Stop by and chat with these gentlemen. They are fascinating and hilarious. You will greatly enjoy your time with them. Plus, Stacey Colledge (Executive Director) and Alicia are the wonderfully helpful staff of the Visitor Center. I returned often for their insightful assistance.

I went down the road to check into the Hotel Millwright. It was created inside the original wool mill, which still operates to this day.

Interiorly, it is impressively contemporary and chic; exteriorly, it is architecturally classic. They have merged history with the modern exquisitely. Onsite is the original wool factory that sells their creations: Warped & Woven Mill Mercantile. And the hotel restaurant, the Indigo Room, incorporates meats from the original town smokehouse. Since the Amana tradespeople have been doing their crafts continuously for almost 200 years, they definitely know what they are doing! They have perfected their methodologies. Which brings me to their breweries and wineries.

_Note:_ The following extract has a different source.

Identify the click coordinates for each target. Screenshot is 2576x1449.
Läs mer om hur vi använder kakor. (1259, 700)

Yes – Germans are definitely known for their beer, but I was surprised to learn that in the Amana Colonies, they particularly specialized in wine. Pictured here are two sister wineries, side by side. The Ackerman offers more fruit sweet wines. The rhubarb was delightful and the dandelion was exceptional. The Fireside has drier grapes wines. I was told that the original town homes were built with trellises on each wall to provide every family with grapes for their own wines.

house with grape trellises on walls
Trellises on house for grapes and cooling shade

I spent one day driving the 15-mile loop through the Amana villages. Each one has unique shops and museums. Be sure to stop at the Fern Hill Gifts & Quilts in South Amana. It has three stories: antiques in the basement, beautifully presented gift items on the first floor that invite slow perusal, and artistically designed fabric on the top floor.

quilting fabric
https://www.fronddesignstudios.com

The fabric designer, Stephanie Brandenburg, is the daughter of the shop owner. I didn’t want to leave her colorful heaven. In the former days of the Colony, quilts were made with only two pieces of calico fabric – one for the top and one for the bottom. Then the families would hand-quilt it together. That really sounds lovely, but I am also very thankful for the modern quilts that are so vibrant and creatively pieced.

Drive the few miles over to High Amana and visit the General Store. Hopefully Kathie will be working the day you stop by. Both lines of her ancestry trace back to the original members of the Amana Society from Ronneburg Germany in the early 1700’s. So she has a depth of insight into the Colony that many don’t.

As you walk around the little villages, you will see plenty of charming areas to sit and relax. I especially adore the tandem swings.

I ended my trip at the Heritage Museum. Here, I received a fuller understanding of the Society. When they arrived in Iowa in 1855, they were self-supporting. They made and grew everything they needed. They had massive farms and gardens, a dairy, smokehouse, tinsmith, blacksmith, wool and flour mills. etc. Each resident was assigned a job. Wages were not paid. They earned hour-credits to be redeemed in the general stores in each village. There were communal kitchens that provided three meals and two snacks each day. The children attended school six days a week, year round. These Germans were hard working and hard playing. They cultivated relationships through their shared lives that have lasted to this day, even though their communal system ended in 1932. They have never had a police department. No Mayor. No town council. Just nine elected board members of the Amana Society provide the leadership. Amana was not created as a Utopian society, but I kind of feel like it is. They know how to get along (a lost art in our current world). It is an extra special treat to spend time with these endearing folk. Come to one of their many festivals and let them lavish you with their true, old-fashioned, good-natured hospitality.